C'était toute une aventure, sinon de sa jeunesse, au moins de la période la plus brillante de sa vie. En 1849, M. d'Herbel, qui n'était alors que colonel, faisait avec son régiment le siége de Rome. La plupart des familles nobles avaient quitté la ville, et celles qui ne s'étaient pas réfugiées au loin s'étaient installées dans les maisons de campagne environnantes. La comtesse Sampara habitait ainsi une élégante villa près du campement du colonel. Le comte était resté renfermé dans Rome, où il remplissait auprès du gouvernement républicain les fonctions de munitionnaire général. C'était un homme d'un esprit aventureux et exalté qui se ruinait bien plus qu'il ne s'enrichissait dans cet emploi assez singulier pour lui. Diverses circonstances mirent en rapport le colonel avec la comtesse et quelques-unes de ces familles qui n'avaient émigré qu'aux portes de la ville. Il s'était agi de leur épargner les légers ennuis qu'entraîne le voisinage d'une armée en campagne. En échange de ces services, le colonel avait été accueilli avec beaucoup d'empressement dans cette petite colonie. Il y menait le soir ses officiers, on y faisait de la musique, on y dansait même, hormis chez la comtesse Sampara, qui, à cause de son mari, se disait gaîment républicaine. La petite comtesse, à peine âgée de vingt-cinq ans, jolie et vive, avait la réputation d'une femme très coquette et très légère; mais en Italie on est assez volontiers indulgent pour les femmes. Le bruit courait que son dernier amant s'était enfermé dans Rome avec le comte, et qu'il l'aidait avec plus de zèle que de désintéressement dans ses fonctions d'intendant. En cela seul, la conduite de l'amant rejaillissant sur la maîtresse, on se montrait quelque peu sévère pour la comtesse. Cela était parfaitement égal au colonel, qui profitait plus à son aise de la demi-solitude où vivait la jeune femme. Elle lui plaisait beaucoup, et il ne lui était pas indifférent; il arriva bientôt qu'il l'aima et qu'il fut aimé d'elle. Cest rapides amours n'eurent pas de lendemain. La ville fut à peine prise que le colonel fut renvoyé en France avec son régiment. Il s'efforça le plus vite qu'il put d'oublier cette aventure, car il rentrait au bercail conjugal et n'était point exempt de remords.
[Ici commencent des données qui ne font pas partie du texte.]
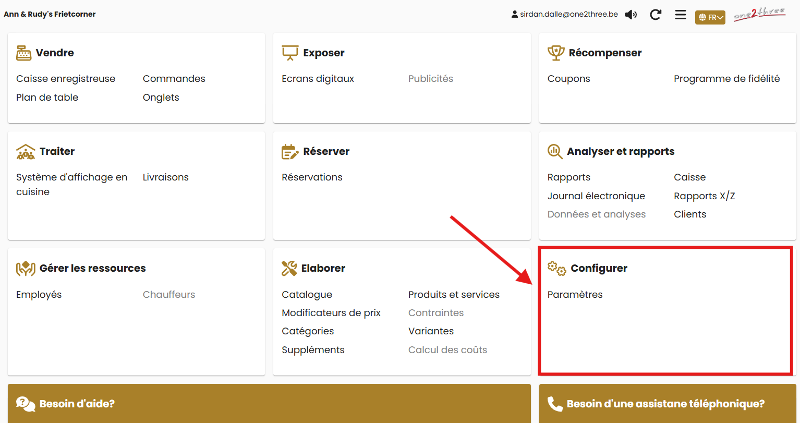Expand the FR language dropdown
Screen dimensions: 800x423
click(x=710, y=17)
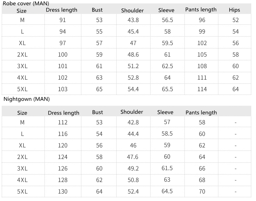This screenshot has width=256, height=201.
Task: Click the Nightgown 5XL shoulder value 52.4
Action: point(133,192)
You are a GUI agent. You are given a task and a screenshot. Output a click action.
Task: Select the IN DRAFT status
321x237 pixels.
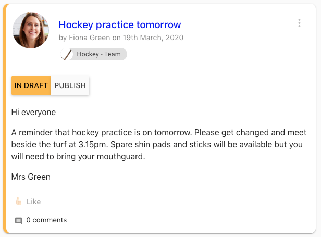point(31,85)
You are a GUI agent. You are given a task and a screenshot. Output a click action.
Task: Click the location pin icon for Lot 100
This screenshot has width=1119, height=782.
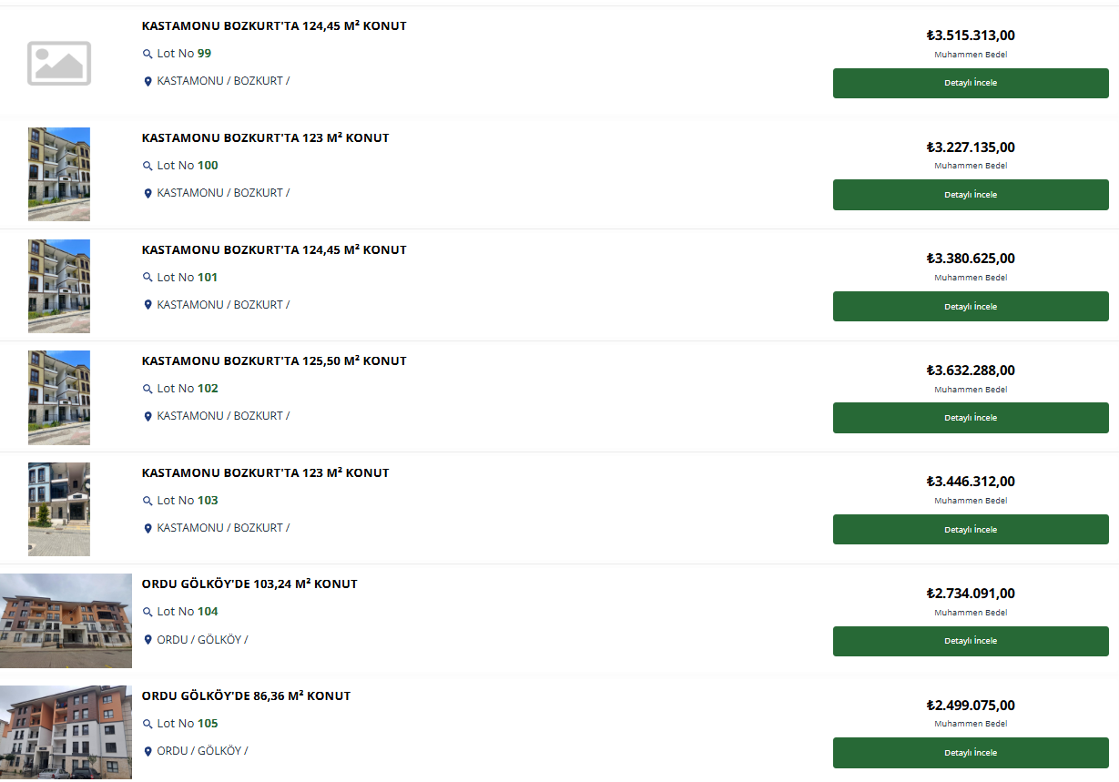(x=148, y=194)
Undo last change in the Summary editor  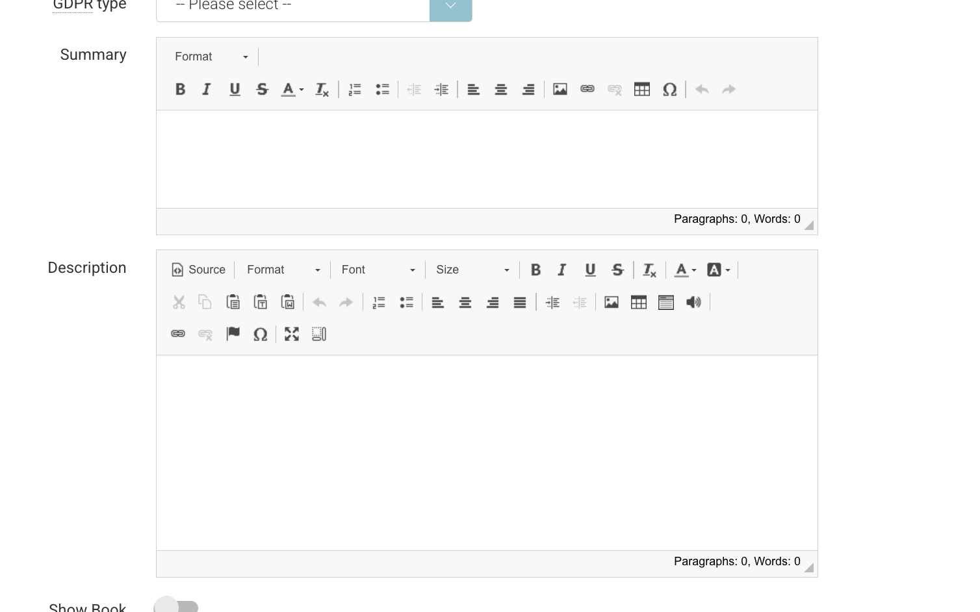point(702,89)
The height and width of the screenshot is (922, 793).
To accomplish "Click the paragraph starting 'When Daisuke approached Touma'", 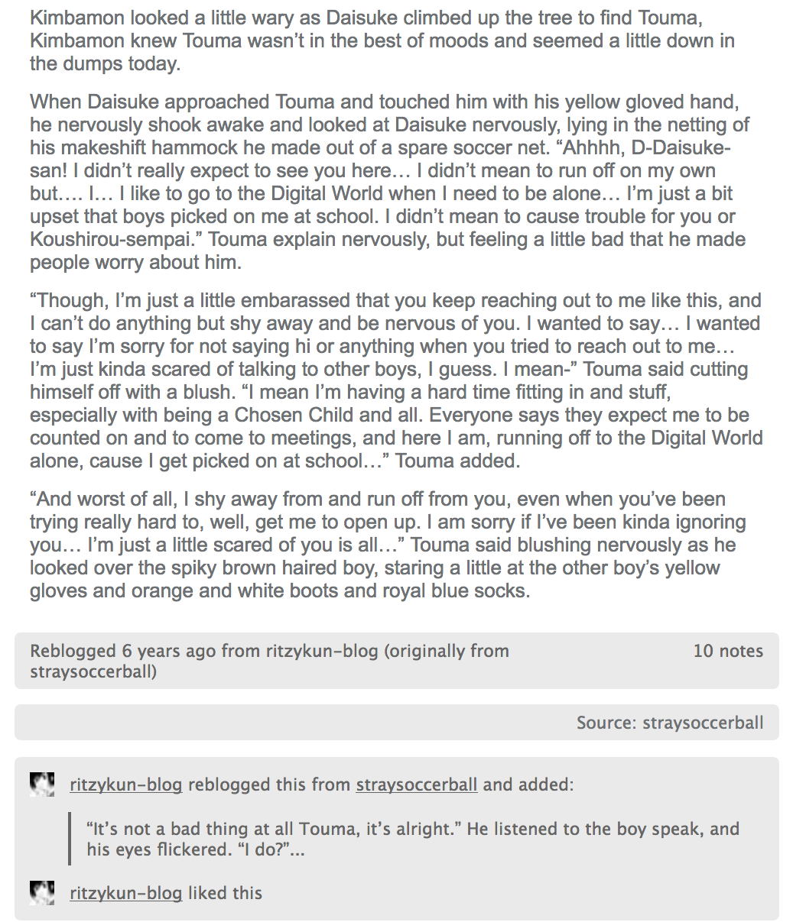I will [390, 182].
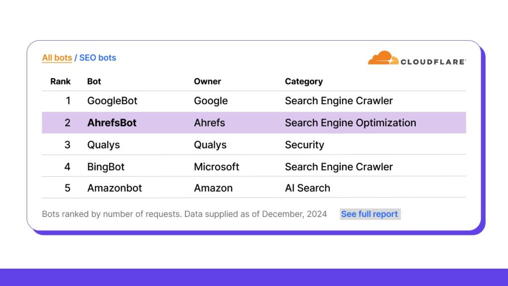Open the All bots view
This screenshot has width=508, height=286.
pos(57,58)
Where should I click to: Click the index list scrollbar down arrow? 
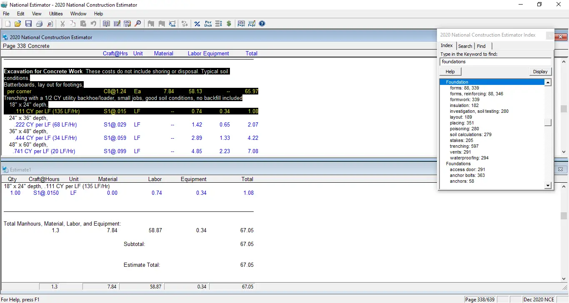pos(548,186)
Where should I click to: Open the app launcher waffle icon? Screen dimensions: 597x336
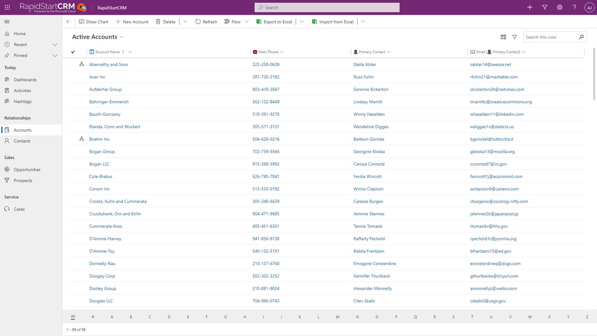[7, 7]
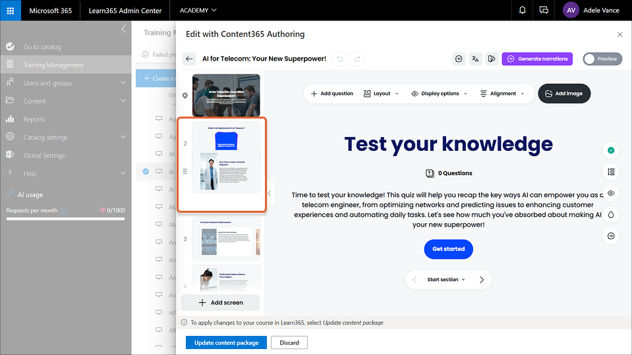Toggle the eye visibility icon on right rail
Image resolution: width=632 pixels, height=355 pixels.
coord(611,193)
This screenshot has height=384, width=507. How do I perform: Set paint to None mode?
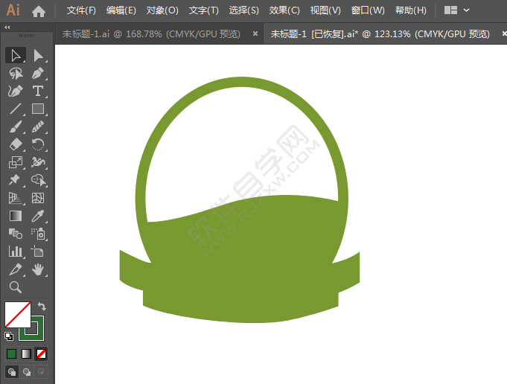[x=41, y=354]
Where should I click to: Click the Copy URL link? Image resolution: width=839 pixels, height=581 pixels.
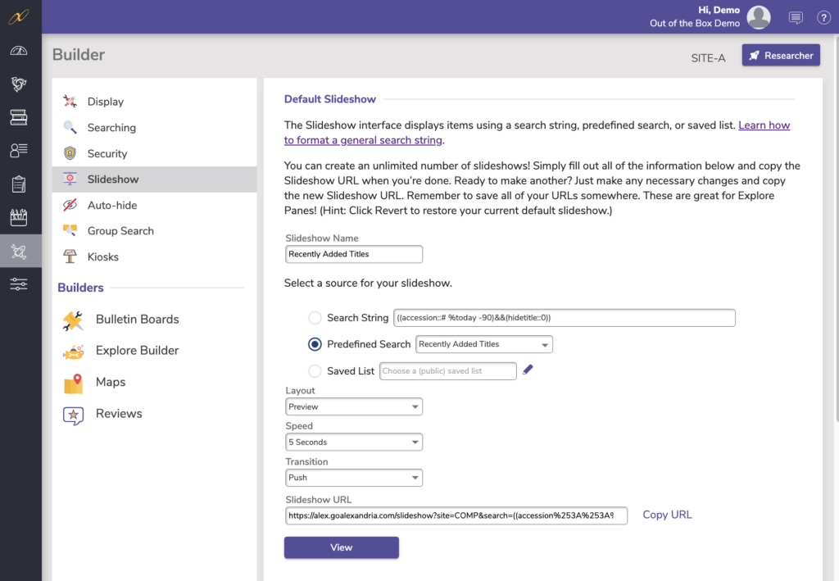667,515
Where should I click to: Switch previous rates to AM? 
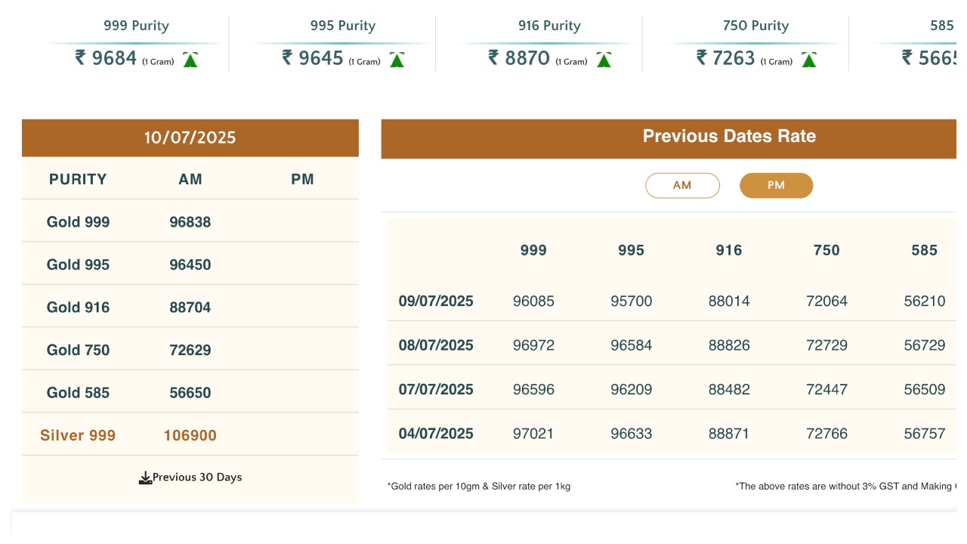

Depuis cette époque lointaine, il avait continué sa carrière, perdu sa femme, élevé son fils, et ne s'était jamais informé de ce qu'avait pu devenir la comtesse. Quelquefois cependant il avait songé à elle entre un sourire et un soupir. Cet honnête soldat n'avait eu dans toute sa vie que ce succès féminin. Il y tenait en son for intérieur et avec un peu d'orgueil par le souvenir qu'il en avait, que sa con

science n'était plus obligée d'étouffer et qui était plein de charme. Aussi son émotion fut-elle vive en rencontrant à l'improviste son ancienne amie. Bien qu'elle ne fût plus jeune après ces vingt ans écoulés, elle était encore presque jolie et séduisante au dernier point. Ses cheveux noirs, toujours abondans, mais d'une teinte qui semblait s'être adoucie, s'étageaient légèrement sur son front blanc et pur. Ses yeux, avec des flammes humides, se dérobaient sous ses longs cils. Ce fut assez d'un de leurs regards pour que le général sentît renaître en lui les impressions d'autrefois. La bouche était rieuse et coquette, avec un peu de fatigue pourtant; il avait dû passer par là bien des sourires. Les formes du corps, d'élancées et fluettes qu'elles avaient été, étaient devenues rondes et replètes. Cet embonpoint, qui n'avait pas d'excès, n'allait point mal à la comtesse il donnait à ses bras, à ses épaules, cette beauté qui dure, et qui, semblable aux fruits de l'arrière-saison, n'abandonne la femme qu'aux véritables approches de l'hiver. La comtesse Sampara, si attrayante qu'elle fût, se surveillait néanmoins avec une sorte de timidité prudente. Sa physionomie mobile témoignait d'une longue expérience de la vie. L'espèce de lassitude qui se lisait aux coins des lèvres eût facilement détendu tous les traits. La volonté, qui s'était usée peut-être à d'incessans combats, subsistait encore, astucieuse et souple, mais avec des tendances à s'annihiler et sans initiative propre. On se fût aisément imaginé cette Italienne aimable et circonspecte au service d'une diplomatie occulte dont elle aurait été l'instrument habile et obéissant; mais, pour un observateur, la comtesse avait subi plutôt et subissait peut-être encore le despotisme d'un seul homme, d'un de ces condottieri qui exploitent à leur profit, en des intrigues que le succès est lent à couronner, la passion ou la faiblesse de la femme qu'ils ont su dominer. Elle vivait d'ailleurs seule à Paris, où on l'accueillait avec de l'affabilité et des égards. Elle était dans l'opinion une de ces étrangères gracieuses, un peu bizarres, qui traversent les salons, n'y passent point inaperçues, et dont l'esprit et l'originalité ont leur moment de faveur et de renom.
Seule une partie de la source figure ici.